PCIe Series — PCIe-26: Device Power States — D0 to D3 — VLSI Trainers
PCIe Series · PCIe-26

Device Power States — D0 to D3

The four PCIe device power states in full detail — D0 Uninitialized vs D0 Active, the optional D1 and D2 intermediate states, D3hot with its No Soft Reset rule, D3cold with auxiliary power, PME context preservation, wake signalling, state transition delays, and how D-states interact with link L-states in Gen 6 systems.

📋 D-States and L-States — Two Separate Systems

PCIe power management operates at two independent levels that are tightly coupled but not identical:

The coupling between them: when software places a device in D1, D2, or D3hot, the device autonomously triggers an L1 transition on its link — hardware handles this without further software involvement. When software returns a device to D0, the link exits L1 automatically as the first configuration write causes Recovery. This coupling is summarised throughout this post.

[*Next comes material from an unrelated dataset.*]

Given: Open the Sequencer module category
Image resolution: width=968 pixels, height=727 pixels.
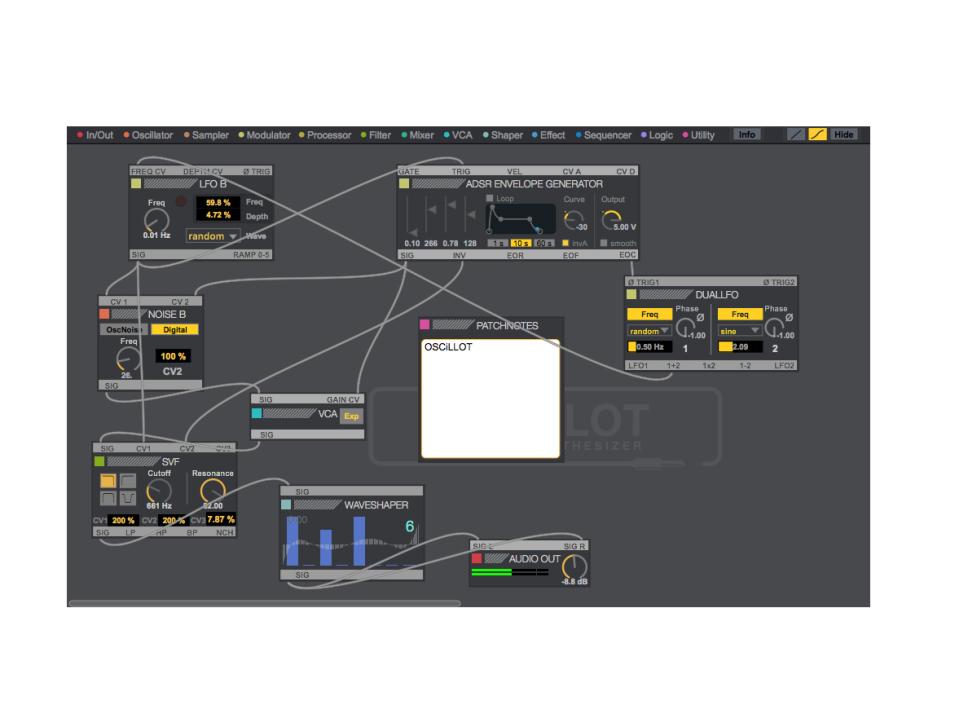Looking at the screenshot, I should pos(603,135).
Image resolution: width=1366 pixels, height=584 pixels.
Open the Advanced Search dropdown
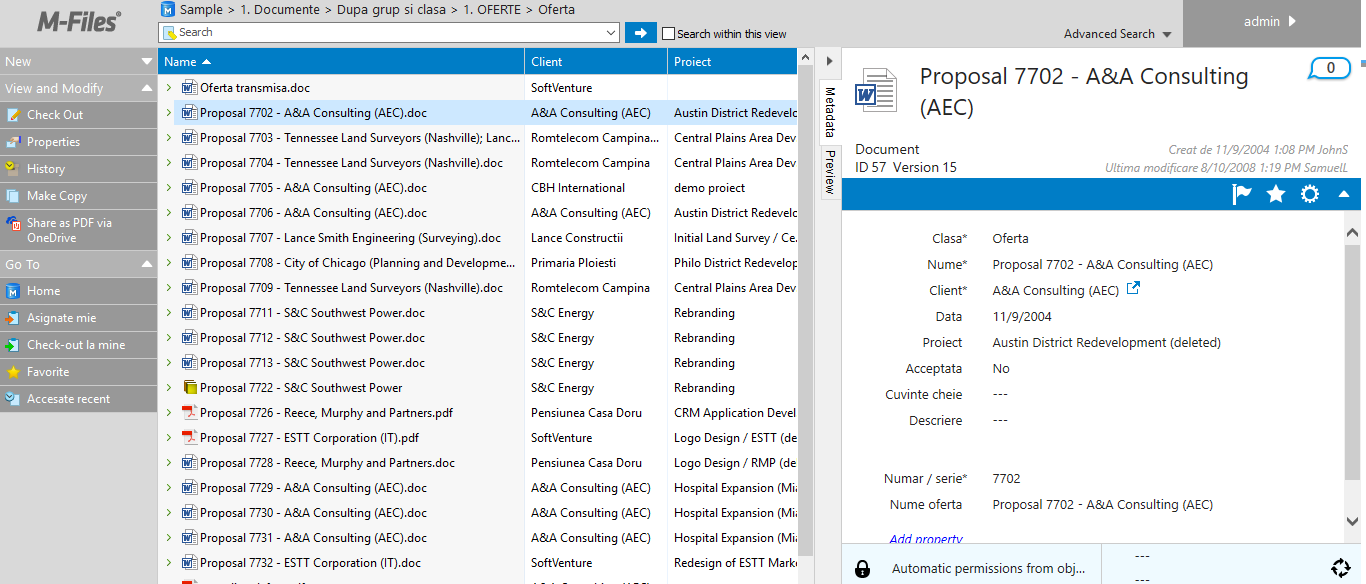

D-states originate from the ACPI specification (D0–D3) and the PCI Bus Power Management Interface Specification. PCIe inherits them fully and makes the PM Capability structure (ID 01h) mandatory for all functions — unlike PCI where it was optional.

📋 Device Power State Map

PCIe Device Power States — Power vs Capability Trade-off D0 Fully operational All transactions ASPM on link Link: L0 / L0s / L1 PMCSR [1:0] = 00b Mandatory D1 Light sleep Config + Msgs only Context may be lost Link: L1 (forced) PMCSR [1:0] = 01b Optional D2 Deep sleep Config + Msgs only Context may be lost Link: L1 (forced) PMCSR [1:0] = 10b Optional D3hot Full off, power on Config + PME only Context likely lost Link: L1 (forced) PMCSR [1:0] = 11b Mandatory D3cold Power removed No communication Context all lost Link: L2 (Vaux) or L3 PMCSR inaccessible Mandatory Software-controlled — write PMCSR Power State field [1:0] D0 and D3 mandatory. D1 and D2 optional — device advertises support in PMC register bits 9 and 8. D3cold — hardware event (Vcc removed) Entry by power removal. Exit by power restore + fundamental reset.
Figure 1 — Device power state overview. D0 and D3 are mandatory for all PCIe functions. D1 and D2 are optional — a device declares support in the PMC register bits [9:8]. D3cold is entered by hardware (Vcc removal), not software. The PMCSR Power State field controls D0–D3hot transitions. Each state below D0 forces the link to L1, which stays in L1 until the next configuration access.

📋 D0 — Full On

D0 is the only fully operational state. The function can originate any PCIe transaction type, respond to any request, generate interrupts, and perform DMA. All PCIe functions must implement D0 — it is the state in which drivers load, initialise, and operate the device.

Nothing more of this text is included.